In July this year, Mr Mbano raised a complaint with the land acquiring authority over the withdrawal of his offer letter, resulting in Mr Gwaradzimba’s offer letter being withdrawn.

Mr Mbano was then issued with a fresh offer letter which gave him the power to return to the farm.

Despite the fact that Mr Mbano is the current holder of an offer letter for the farm, BAMPH, through its lawyer Mr Farai Zuva of Mhishi Legal Practice, filed a notice of appeal at the Supreme Court challenging the decision of the High Court.

Part of grounds of appeal read:

“The court a quo erred in not finding that, to the extent that the cause before it was premised on the mandated van spoile, which enjoined the appellant to establish exclusive peaceful and undisturbed possession, the appellant was entitled to relief notwithstanding that its title to the property is subject to contestation.

“The court a quo further erred, for the stronger reason, in dismissing the appellant’s cause on the irrelevant basis that the appellant was alien to the protracted dispute of title between the appellant’s proprietor and first respondent when as trite law provides, the appellant was invariably entitled to relief on the basis of its possession and not its proprietor’s.”

BAMPH wants the Supreme Court to set aside the judgment of the High Court in its entirety.

Justice Musakwa, in passing his ruling at the High Court last month, indicated that the initial withdrawal of Mr Mbano’s offer letter and the subsequent issuance of a letter to Mr Gwaradzimba was not clear to the court and remained questionable.

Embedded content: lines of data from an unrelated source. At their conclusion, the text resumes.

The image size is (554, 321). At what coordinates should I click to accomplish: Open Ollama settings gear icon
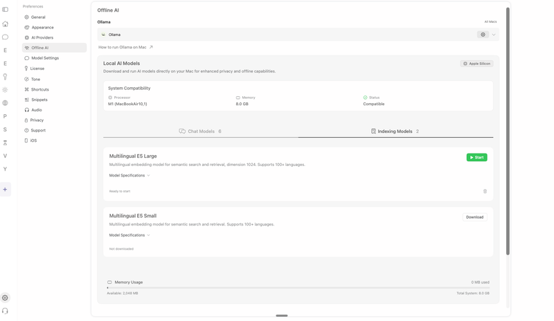point(483,35)
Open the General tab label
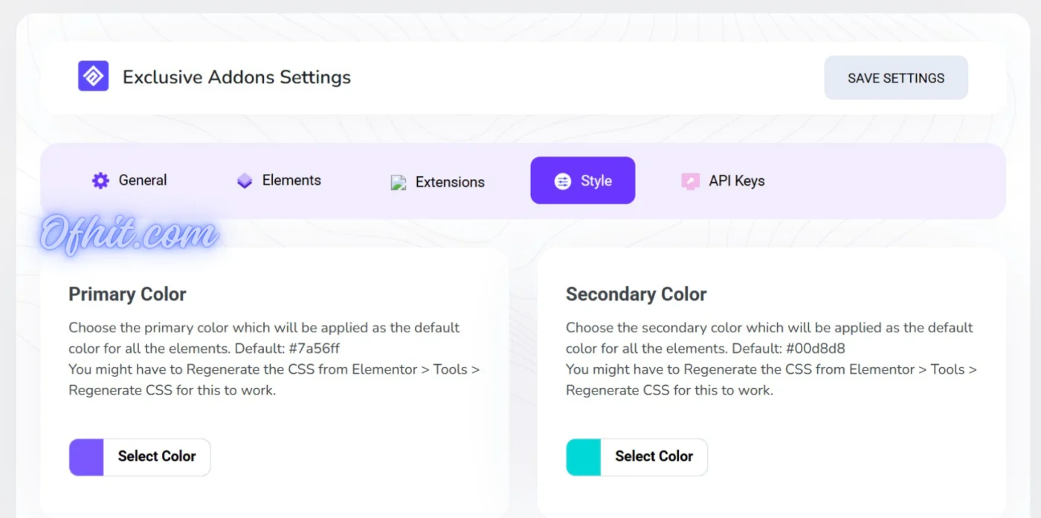This screenshot has width=1041, height=518. 143,181

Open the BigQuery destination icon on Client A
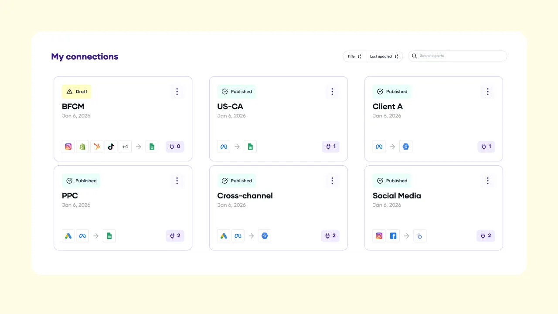point(406,147)

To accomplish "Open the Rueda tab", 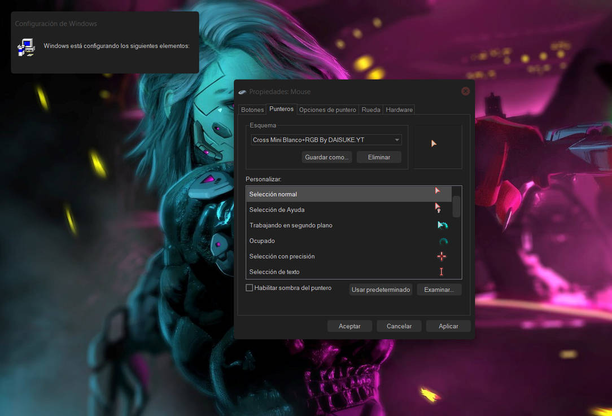I will pyautogui.click(x=370, y=110).
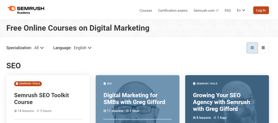Open Growing Your SEO Agency course title
Screen dimensions: 278x123
(x=221, y=102)
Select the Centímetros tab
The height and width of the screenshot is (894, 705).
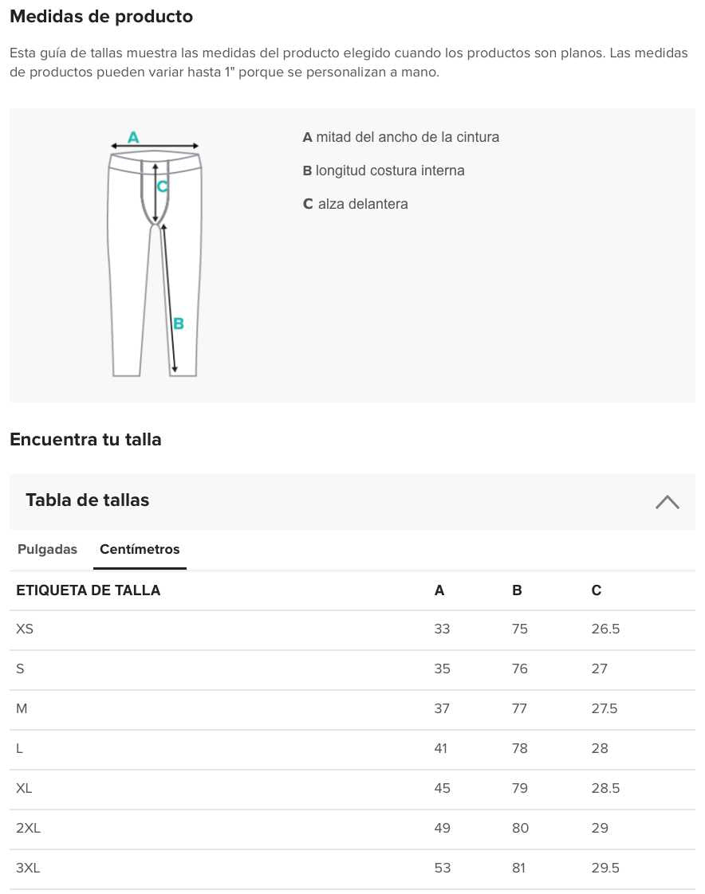tap(140, 550)
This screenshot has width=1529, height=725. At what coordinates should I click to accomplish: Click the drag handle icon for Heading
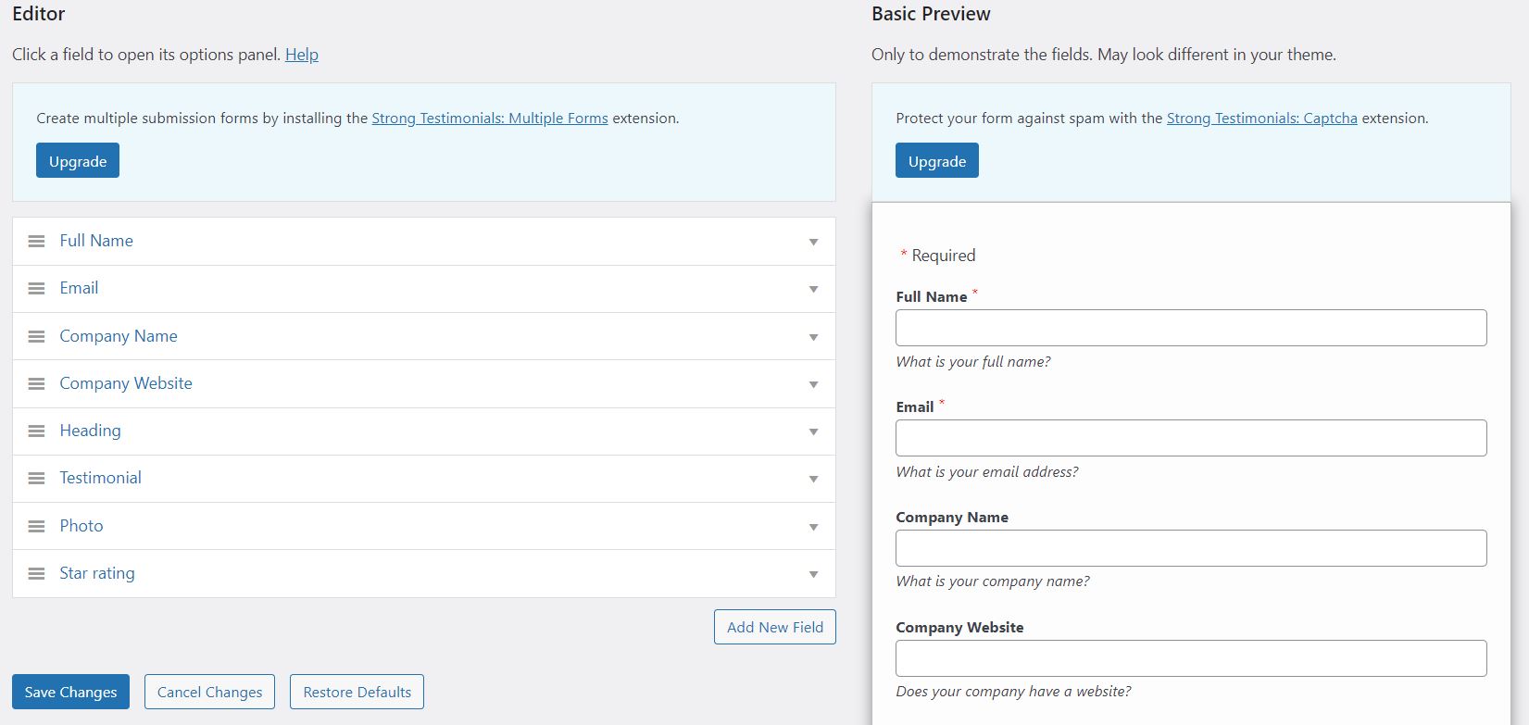pyautogui.click(x=36, y=431)
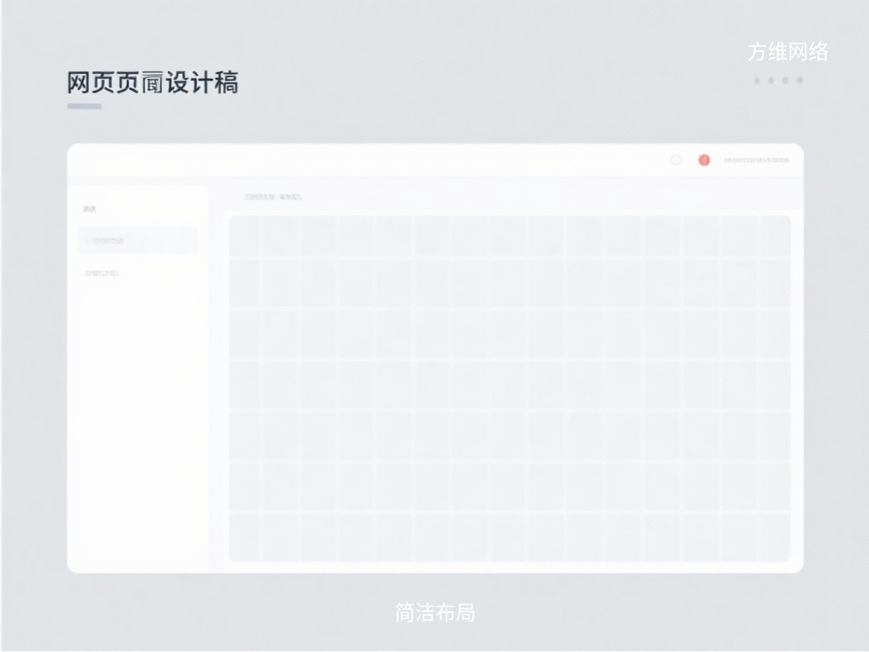Open the third sidebar menu entry

click(101, 273)
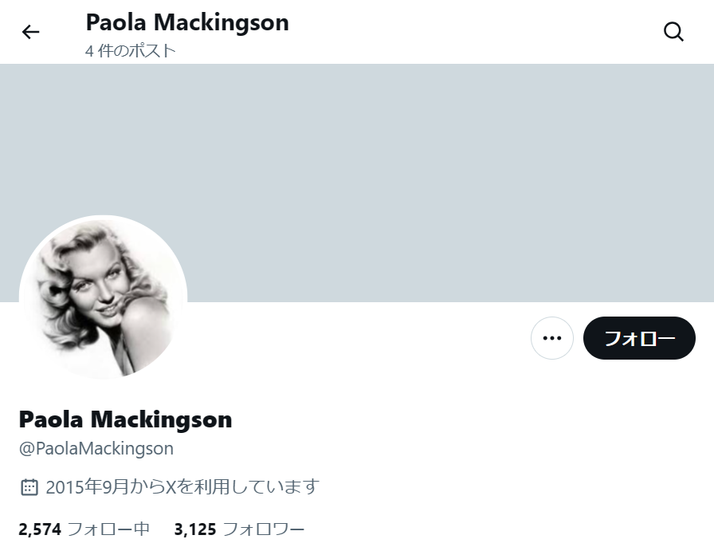Image resolution: width=714 pixels, height=547 pixels.
Task: View the circular profile photo
Action: (x=104, y=298)
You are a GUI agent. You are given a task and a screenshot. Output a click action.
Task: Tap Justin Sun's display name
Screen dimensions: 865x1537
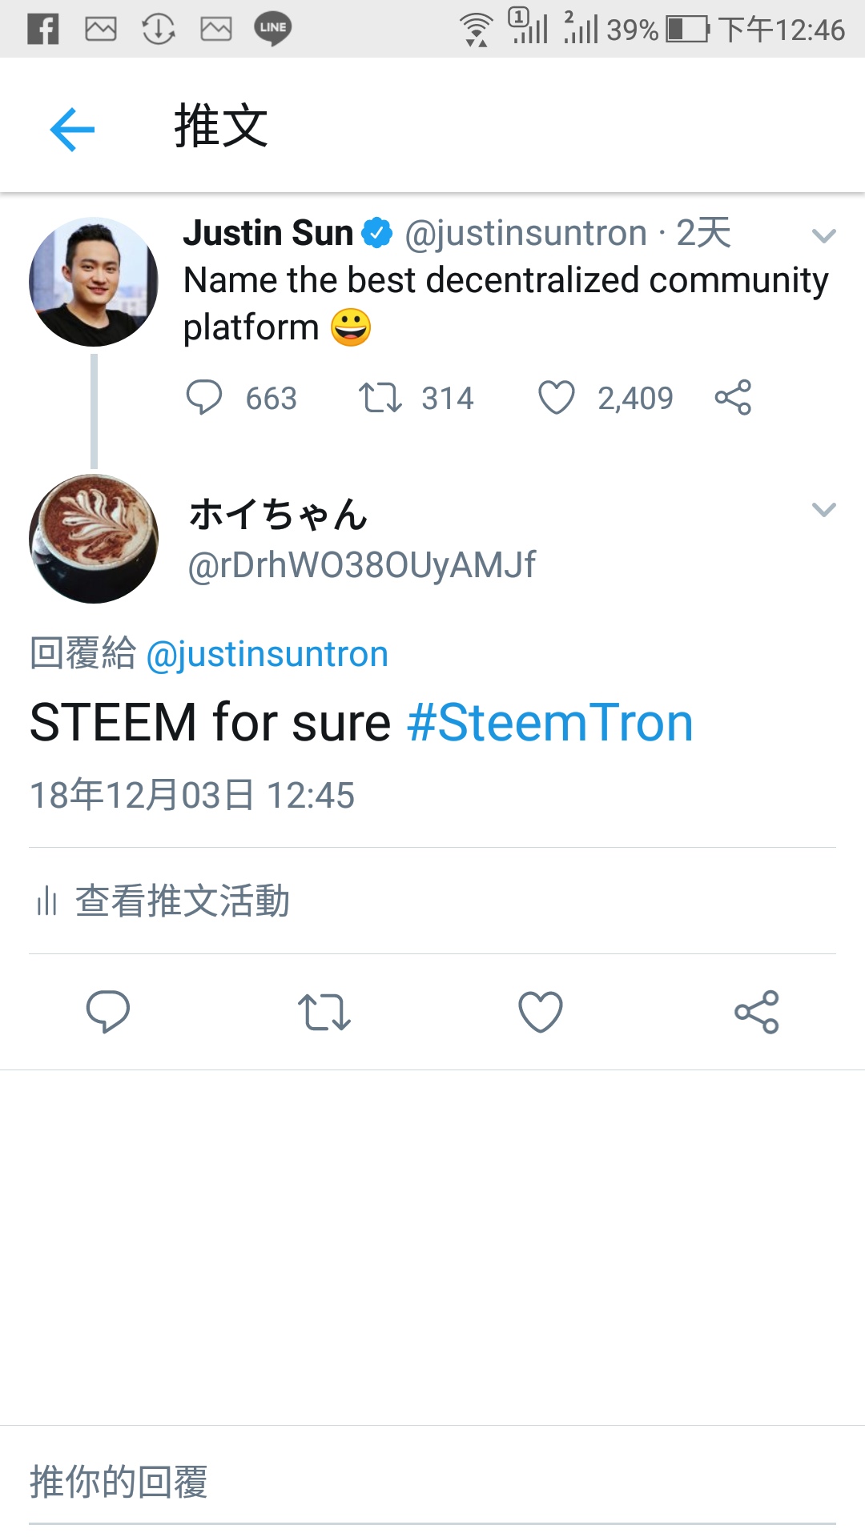click(x=268, y=234)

“Going by the manner in which offer letters have swung from Gwaradzimba to the first respondent, it is doubtful that the withdrawal of the offer letter in favour of Mr Gwaradzimba was done in a fair manner, but that is not the issue before me,” Justice Musakwa commented.

The court held that BAMPH had no legal standing to evict Mr Mbano and his family from the farm because neither offer letter nor lease was written under the company’s name.

In any event, Mr Gwaradzimba was the one who was issued with an offer letter and not BAMPH.

The company, according to the judge, had no right to sue Mr Mbano over the land.